En septembre 1916, le couple rentre à Paris. Crotti rencontre Suzanne Duchamp, sœur de Marcel, et il en tombe amoureux. Il l’épouse en avril 1919. Tous deux dadaïstes, ils exposent à Paris au premier Salon des Indépendants de l’après-guerre, en 1920, avec Picabia et Georges Ribemont-Dessaignes. Crotti participe ensuite à l’exposition Dada que met sur pied Tristan Tzara à la galerie Montaigne, en juin 1921. Il écrit, dessine, imprime des poèmes ou des tracts dadaïstes.
Mais sa collaboration au dadaïsme lui pose rapidement des problèmes intellectuels. Il rompt avec Tzara. Exposant au Salon d’automne de 1921 Mystère acatène, « premier essai de plastique TABU », il prétend enrichir dada d’une sorte de mysticisme. Dans un manifeste qu’il publie en octobre 1921, Tabu dada, il indique l’orientation de cette métamorphose : « Tabu est une Pensée nouvelle, une Expression nouvelle, une Religion nouvelle. […] Nous voulons exprimer le Mystère, ce qui ne se peut voir, ce qui ne se peut toucher. »
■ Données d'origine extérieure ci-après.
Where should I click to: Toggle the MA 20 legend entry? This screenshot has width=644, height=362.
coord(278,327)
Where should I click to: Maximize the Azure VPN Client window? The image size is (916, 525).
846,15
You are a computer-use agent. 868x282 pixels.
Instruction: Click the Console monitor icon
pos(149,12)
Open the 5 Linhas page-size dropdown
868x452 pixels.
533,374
À travers un ésotérisme illustrant toute une cosmogonie qui reste insaisissable « à la foule », il élabore des tableaux, dessins et sculptures métalliques dont les combinaisons de lignes, courbes et autres signes sibyllins sont censés traduire le dynamisme secret du monde. Mais il ne s’agit là que d’une phase de transition au-delà du dadaïsme. En 1922, il revient plus ou moins au cubisme, réalisant des portraits par plans dissociés de couleurs agressives. À partir de 1924, il évolue vers des compositions abstraites.
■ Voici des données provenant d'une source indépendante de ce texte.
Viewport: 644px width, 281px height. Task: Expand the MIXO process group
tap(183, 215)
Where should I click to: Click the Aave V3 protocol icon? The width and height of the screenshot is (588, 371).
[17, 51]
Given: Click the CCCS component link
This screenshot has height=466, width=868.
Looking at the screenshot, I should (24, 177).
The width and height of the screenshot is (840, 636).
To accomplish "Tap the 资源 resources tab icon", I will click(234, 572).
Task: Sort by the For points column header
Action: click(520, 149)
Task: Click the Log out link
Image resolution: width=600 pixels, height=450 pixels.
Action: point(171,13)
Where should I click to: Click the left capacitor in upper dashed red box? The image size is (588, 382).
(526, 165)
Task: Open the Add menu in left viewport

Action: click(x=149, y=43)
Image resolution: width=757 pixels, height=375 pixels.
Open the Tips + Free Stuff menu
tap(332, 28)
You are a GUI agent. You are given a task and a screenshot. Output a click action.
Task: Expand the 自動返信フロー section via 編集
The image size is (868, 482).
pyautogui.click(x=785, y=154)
Dans les années 1930, il invente une technique du vitrail sans monture de plomb, la technique du « gemmail », terme créé par l’association des mots « gemme » et « émail ». En 1938, il dépose le brevet de ce procédé, fortement exploité ultérieurement pour exécuter des compositions décoratives à partir de grains de verre.
Mort à Paris le 30 janvier 1958, le même jour que son frère André, Jean Crotti n’a cessé de travailler jusque-là en explorateur inlassable de formes répondant à une nécessité intérieure, animées de rythmes et de tourbillons, propres à satisfaire son attirance pour une irruption du merveilleux dans l’ordre du cosmos. En dehors de ce qui constitue sa période dadaïste, il est difficilement classable. Il a su assimiler en toute liberté, avec virtuosité, toutes les possibilités offertes en peinture par le « modernisme ». Pour le cinquantenaire de sa disparition, le musée de Fribourg lui a consacré, de juin à septembre 2008, la première rétrospective portant sur l’ensemble de son œuvre.